第34話


 ダモクレスの剣という故事を知っているだろうか。


 内容はともかく、言葉自体なら耳にしたことはあると思う。

 古代ギリシア、とある王に仕えるダモクレスという家臣がいた。


 ダモクレスは王の持つ権力と栄光を羨んでいた。それに気付いた王は一計を案じる。

 ある日ダモクレスは、王から贅を尽くした宴会に招待された。さらに王はダモクレスに、“普段から”自分が座っている玉座に腰かけるように勧める。

 ダモクレスは不思議に思いながらも内心はウキウキとしていたのだろう。

 しかし、座った瞬間にダモクレスはあることに気付いた。


 天井に一本の剣が、それも今にも切れてしまいそうなか細い糸によってつるされていた。

 玉座に腰かけた者にしか見えないそれに気付いたダモクレスは慌てて飛びのいた。

 すると、王は言う。


 それが、王という立場だと。


 結局、何が言いたいのかと言うと栄華を極めた人間でも常に危険にさらされているというのがこの故事の本来の意味なのだが、俺はもう一つ教訓を見出すことができると思っている。


 それは、ダモクレスは玉座に腰かけるまで王の気持ちを理解できなかったと言うことだ。




 次の休み時間が来るまでの授業中、俺は今朝から覚えていた違和感の正体について考えていた。

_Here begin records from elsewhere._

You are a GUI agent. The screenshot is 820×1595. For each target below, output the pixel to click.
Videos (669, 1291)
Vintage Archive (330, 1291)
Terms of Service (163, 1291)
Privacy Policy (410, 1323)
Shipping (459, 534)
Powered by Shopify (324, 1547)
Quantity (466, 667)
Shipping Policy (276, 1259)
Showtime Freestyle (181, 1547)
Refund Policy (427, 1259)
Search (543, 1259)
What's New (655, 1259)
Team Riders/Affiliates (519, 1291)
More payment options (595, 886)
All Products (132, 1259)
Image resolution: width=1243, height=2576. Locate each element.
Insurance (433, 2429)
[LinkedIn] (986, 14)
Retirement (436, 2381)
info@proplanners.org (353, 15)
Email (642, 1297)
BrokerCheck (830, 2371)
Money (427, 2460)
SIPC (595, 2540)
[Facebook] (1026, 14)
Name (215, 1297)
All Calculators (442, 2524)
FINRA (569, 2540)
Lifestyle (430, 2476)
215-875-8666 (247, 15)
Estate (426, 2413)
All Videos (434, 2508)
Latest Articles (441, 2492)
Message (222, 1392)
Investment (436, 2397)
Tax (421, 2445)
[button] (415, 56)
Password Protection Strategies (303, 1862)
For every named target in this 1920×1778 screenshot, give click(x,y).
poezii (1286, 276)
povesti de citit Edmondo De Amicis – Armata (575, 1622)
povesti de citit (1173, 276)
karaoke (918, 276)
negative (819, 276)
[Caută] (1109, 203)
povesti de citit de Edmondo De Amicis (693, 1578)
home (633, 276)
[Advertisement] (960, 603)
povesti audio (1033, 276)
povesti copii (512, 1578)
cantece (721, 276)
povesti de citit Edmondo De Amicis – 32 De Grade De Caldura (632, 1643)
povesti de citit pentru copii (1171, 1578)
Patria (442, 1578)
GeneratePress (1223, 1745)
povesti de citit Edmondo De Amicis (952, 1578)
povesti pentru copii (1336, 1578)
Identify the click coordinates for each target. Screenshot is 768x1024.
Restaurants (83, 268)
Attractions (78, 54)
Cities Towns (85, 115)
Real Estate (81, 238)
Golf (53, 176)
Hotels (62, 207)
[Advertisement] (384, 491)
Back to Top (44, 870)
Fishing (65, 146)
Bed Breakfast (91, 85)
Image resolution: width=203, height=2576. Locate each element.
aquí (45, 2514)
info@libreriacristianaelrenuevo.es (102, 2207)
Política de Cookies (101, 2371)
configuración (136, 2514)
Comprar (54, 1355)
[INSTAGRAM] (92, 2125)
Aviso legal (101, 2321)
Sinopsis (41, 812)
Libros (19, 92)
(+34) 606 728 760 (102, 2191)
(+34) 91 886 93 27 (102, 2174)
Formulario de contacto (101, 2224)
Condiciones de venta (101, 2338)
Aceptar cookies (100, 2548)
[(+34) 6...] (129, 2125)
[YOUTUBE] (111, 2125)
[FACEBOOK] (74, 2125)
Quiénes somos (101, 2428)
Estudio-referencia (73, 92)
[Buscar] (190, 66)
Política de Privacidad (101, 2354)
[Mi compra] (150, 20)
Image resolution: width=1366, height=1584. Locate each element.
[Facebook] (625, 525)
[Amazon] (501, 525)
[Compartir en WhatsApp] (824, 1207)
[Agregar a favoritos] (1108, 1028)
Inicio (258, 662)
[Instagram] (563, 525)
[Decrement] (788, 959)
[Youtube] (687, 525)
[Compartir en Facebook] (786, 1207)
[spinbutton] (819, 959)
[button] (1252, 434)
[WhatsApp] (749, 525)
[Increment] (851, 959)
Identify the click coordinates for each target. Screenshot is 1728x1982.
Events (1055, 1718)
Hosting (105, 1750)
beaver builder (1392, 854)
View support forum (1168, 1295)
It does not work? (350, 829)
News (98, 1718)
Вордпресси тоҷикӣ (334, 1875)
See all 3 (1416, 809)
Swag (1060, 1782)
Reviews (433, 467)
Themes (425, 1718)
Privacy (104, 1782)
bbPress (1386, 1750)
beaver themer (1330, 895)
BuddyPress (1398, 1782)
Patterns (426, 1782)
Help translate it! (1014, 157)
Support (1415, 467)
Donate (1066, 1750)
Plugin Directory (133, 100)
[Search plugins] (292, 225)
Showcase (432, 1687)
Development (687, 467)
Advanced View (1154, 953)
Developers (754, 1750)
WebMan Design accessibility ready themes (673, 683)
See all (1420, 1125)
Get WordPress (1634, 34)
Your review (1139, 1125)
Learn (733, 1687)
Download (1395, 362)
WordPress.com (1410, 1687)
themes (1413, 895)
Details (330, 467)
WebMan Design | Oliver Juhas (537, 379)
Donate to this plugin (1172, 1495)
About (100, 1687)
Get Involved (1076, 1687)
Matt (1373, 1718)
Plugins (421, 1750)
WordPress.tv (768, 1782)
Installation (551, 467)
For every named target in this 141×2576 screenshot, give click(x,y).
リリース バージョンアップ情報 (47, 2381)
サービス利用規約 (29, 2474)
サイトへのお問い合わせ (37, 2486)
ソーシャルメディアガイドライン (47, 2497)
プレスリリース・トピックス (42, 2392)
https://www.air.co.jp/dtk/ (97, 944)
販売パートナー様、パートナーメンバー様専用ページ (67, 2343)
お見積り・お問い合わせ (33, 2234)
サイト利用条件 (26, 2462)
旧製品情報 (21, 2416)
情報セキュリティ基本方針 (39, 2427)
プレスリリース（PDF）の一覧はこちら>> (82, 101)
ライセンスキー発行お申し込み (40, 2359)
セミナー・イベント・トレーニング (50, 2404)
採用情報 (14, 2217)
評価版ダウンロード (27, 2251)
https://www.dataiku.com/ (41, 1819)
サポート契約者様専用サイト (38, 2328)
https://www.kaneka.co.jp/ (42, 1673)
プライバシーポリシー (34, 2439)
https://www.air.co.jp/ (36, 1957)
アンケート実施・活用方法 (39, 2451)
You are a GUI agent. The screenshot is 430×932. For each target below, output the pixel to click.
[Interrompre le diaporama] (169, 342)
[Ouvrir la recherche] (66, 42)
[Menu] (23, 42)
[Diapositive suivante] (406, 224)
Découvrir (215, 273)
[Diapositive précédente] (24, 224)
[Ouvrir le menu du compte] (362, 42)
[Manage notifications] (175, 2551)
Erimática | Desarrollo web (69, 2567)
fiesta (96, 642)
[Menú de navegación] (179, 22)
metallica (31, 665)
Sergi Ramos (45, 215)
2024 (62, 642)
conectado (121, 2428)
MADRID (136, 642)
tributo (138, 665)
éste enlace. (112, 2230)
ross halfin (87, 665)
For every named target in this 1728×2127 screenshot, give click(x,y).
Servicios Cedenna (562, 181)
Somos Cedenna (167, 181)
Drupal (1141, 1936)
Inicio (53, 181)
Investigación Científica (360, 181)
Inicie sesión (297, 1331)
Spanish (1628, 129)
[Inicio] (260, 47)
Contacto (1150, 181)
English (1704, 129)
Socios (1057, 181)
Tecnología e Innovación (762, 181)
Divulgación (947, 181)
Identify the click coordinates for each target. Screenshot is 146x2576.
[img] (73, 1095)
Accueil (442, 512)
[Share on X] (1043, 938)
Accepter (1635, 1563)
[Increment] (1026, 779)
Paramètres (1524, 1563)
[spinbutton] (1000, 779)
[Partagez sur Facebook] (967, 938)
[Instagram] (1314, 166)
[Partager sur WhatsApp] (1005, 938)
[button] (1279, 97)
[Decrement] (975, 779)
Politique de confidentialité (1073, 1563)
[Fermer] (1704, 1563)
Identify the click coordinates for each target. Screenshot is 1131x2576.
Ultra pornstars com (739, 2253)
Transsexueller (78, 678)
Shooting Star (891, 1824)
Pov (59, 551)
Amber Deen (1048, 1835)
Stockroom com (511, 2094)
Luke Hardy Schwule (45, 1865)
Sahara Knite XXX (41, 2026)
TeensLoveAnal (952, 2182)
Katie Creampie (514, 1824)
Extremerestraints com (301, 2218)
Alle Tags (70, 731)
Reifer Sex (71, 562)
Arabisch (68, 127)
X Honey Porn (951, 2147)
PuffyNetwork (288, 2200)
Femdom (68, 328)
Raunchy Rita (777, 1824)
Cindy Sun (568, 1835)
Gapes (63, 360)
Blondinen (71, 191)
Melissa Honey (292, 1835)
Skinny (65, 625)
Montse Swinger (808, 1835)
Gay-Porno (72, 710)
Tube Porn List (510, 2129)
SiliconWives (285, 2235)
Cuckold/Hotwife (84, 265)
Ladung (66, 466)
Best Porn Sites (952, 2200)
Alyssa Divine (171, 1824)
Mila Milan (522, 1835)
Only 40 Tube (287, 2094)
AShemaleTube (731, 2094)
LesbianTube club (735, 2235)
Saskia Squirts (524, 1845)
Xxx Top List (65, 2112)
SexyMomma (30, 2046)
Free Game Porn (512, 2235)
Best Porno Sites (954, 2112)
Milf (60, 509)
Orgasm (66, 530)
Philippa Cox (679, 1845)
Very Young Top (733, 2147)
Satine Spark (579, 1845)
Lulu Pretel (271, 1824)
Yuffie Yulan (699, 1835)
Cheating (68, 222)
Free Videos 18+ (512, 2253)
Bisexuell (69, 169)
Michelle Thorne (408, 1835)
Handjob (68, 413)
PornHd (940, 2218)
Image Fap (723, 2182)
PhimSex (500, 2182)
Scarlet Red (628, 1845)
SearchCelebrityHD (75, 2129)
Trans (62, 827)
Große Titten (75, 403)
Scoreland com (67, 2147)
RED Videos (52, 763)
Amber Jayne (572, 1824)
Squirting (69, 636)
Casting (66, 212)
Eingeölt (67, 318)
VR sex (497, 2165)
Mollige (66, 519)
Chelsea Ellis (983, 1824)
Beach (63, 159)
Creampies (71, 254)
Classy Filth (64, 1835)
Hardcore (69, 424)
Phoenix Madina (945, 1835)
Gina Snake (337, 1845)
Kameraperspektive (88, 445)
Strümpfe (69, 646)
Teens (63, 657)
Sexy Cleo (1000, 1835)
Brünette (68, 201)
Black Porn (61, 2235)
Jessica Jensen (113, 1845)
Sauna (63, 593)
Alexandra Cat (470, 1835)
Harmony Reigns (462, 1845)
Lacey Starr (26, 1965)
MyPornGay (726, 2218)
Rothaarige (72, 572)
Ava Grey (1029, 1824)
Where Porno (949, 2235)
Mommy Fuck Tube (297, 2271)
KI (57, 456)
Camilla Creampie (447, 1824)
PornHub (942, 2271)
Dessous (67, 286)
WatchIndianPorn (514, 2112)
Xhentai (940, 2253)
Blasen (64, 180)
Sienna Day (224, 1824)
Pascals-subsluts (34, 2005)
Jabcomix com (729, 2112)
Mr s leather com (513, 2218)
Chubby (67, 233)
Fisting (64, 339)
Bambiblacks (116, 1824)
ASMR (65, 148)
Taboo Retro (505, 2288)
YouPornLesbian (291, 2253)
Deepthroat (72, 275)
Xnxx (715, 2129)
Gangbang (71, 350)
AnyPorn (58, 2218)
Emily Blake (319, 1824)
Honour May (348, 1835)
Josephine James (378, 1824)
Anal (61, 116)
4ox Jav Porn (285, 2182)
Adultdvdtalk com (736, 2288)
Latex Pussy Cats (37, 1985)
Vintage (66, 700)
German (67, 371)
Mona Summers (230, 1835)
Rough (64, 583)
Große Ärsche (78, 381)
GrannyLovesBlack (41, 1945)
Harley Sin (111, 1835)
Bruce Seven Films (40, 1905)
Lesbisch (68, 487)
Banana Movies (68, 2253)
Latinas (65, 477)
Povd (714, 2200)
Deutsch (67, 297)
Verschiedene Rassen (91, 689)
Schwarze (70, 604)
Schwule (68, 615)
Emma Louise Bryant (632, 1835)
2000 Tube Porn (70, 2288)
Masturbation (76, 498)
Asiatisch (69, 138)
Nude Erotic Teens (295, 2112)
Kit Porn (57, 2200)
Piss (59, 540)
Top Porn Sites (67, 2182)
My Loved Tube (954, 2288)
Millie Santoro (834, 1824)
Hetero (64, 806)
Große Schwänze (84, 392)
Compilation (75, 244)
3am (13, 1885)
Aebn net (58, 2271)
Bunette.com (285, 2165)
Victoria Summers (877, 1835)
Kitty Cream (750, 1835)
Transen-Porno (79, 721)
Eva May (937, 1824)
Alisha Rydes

 そして、授業が終わると同時にやってきたアキトによって答え合わせが行われることになる。


「ねぇナル君。学年一のモテ男になった気分はどう?」


 その言葉によって、俺の出した結論は間違っていなかったことを悟る。


「どうもこうもない。動物園のパンダみたいだ」


 そう言うと俺とアキトは何気なく、教室全体をぐるりと見回した。

 同じクラスの女子生徒だけでなかった。他のクラスからも何人も、さらに廊下からもこちらをチラチラと、しかし確かに窺っているのがわかる。


「なんでこうなった……」


 そう呟きながらうなだれる俺を、アキトは心底楽しそうに茶化してくる。


「なんでってねぇ。ナル君わかんないの? そんなわけないでしょ?」


 アキトの指摘通り、いつもの俺なら少し考えれば答えは出せるだろう。しかし、いつにない事態と右手の痛みで頭が混乱している。


「考えたくないから言ってくれ……」


 アキトは意地の悪いニヤニヤとした笑みを浮かべながら言う。


「まぁ最近の評価と、やっぱ球技大会での大活躍が大きいよね」

「一回戦負けにケガしただけだぞ」

「わざと言ってる?」


 アキトは疑る様な視線を向けてきたが言葉を続ける。


「まずは、バレーだよね」

「負けたぞ」

「バレー部相手に孤軍奮闘!」

「孤軍奮闘なんてよく知ってたな」

「ミクちゃんが言ってた。意味は知らない」


 アキトが咳払いをして気を取り直す。


「バレー部6人に対してナル君はたった一人、絶望的な戦力差でも諦めることなく立ち向かう!」

「バレー部は4人で他2人は一般生徒だ。そして俺以外に味方は5人居た。いや、5人合わせて一人分の働きだから計2人か?」

「ナル君一人で5人分働いたから計6人じゃない?」

「おーけーそれでいこう」


 アキトは制服の襟を正すと改めて大仰な口ぶりで話し出す。


「試合にこそ惜しくも負けたが、素人相手にバレー部の面子はズタボロ。試合に負けて勝負に勝ったナル君の知名度は鯉のぼり!」

「ウナギな」

「その注目度の中で身を呈して女子生徒を庇うイケメンムーブ! そりゃ人気でるって」

「イケメンムーブ」

「ボールは掴み損ねたけど、女子のハートはがっちりホールド」

「うまい、座布団一枚」


 ひとしきりふざけたところで本音をぶつける。


「で、どこまでマジなの?」

「全部マジ」

「いやいや、それだけでこんな事にはならないだろ」


 俺にはどうにも信じられなかった。いくらなんでもこの事態は大げさすぎる。


「やっぱナル君は鋭いね。実はこれだけじゃないんだよね」

「……俺、なんかやっちゃいました?」


 丸めた教科書で叩かれた。


「ミクちゃん曰く、不良が雨の日に捨て犬を見つけて自分の傘を置いて立ち去る効果だって」

「長いな。論文にまとめた時に面倒くさそうだ」

「ミクちゃん曰く、ナル君は見た目こんなだけど中身は紳士的だからね」


 俺はアキトの低身長とガキの様な中身がそれほど相違していないことを指摘しようとしたが、丸めた教科書が怖いので黙ることにする。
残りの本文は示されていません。